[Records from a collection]
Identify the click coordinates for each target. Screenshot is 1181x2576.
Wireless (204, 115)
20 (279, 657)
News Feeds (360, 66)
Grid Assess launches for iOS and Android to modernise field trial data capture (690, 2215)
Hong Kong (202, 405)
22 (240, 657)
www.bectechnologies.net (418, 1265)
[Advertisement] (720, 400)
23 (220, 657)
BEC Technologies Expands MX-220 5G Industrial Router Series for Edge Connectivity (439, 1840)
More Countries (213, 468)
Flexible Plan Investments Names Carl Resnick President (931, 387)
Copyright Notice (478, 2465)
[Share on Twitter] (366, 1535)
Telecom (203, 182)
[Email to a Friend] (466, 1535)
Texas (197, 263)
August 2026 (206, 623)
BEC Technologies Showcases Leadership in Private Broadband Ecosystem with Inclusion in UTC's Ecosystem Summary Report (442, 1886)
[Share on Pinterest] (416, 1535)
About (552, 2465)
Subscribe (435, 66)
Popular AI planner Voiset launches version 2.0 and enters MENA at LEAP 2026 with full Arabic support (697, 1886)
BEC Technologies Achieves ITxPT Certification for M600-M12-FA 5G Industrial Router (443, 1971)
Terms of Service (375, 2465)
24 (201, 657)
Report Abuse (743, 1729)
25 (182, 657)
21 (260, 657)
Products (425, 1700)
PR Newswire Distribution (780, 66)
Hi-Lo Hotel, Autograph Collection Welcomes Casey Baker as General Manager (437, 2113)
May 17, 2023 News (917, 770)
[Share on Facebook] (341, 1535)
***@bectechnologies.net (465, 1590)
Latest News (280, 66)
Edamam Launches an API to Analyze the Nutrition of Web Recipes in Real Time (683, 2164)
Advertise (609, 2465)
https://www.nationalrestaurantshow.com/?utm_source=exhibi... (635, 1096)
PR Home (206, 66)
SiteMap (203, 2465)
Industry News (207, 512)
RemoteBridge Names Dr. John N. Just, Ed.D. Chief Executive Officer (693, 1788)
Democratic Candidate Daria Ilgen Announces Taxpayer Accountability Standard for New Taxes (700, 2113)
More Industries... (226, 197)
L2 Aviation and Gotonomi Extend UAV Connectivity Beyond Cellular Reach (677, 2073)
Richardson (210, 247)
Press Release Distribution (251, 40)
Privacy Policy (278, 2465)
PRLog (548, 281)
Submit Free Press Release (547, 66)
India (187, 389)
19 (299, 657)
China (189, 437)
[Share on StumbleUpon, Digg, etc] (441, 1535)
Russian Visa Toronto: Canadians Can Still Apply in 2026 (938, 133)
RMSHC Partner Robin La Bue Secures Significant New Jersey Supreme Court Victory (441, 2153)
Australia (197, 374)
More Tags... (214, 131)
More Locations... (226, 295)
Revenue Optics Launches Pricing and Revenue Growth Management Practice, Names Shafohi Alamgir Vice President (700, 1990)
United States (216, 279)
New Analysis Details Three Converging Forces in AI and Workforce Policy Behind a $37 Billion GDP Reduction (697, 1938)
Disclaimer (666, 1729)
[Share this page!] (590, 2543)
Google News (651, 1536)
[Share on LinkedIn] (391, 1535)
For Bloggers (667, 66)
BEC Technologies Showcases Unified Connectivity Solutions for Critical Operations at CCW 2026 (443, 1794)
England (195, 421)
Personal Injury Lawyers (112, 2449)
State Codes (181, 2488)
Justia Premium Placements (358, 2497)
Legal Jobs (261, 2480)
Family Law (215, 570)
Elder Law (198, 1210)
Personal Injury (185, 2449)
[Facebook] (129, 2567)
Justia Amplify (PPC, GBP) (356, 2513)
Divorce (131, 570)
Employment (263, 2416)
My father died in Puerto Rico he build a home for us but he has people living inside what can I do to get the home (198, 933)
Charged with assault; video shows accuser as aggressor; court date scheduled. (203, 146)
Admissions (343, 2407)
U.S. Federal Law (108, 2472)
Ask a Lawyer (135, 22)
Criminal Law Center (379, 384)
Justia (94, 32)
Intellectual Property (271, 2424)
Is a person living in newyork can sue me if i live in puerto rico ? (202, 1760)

> **Work task**
Write out each line above that contains the word "Personal".

> **Exercise output**
Personal Injury Lawyers (112, 2449)
Personal Injury (185, 2449)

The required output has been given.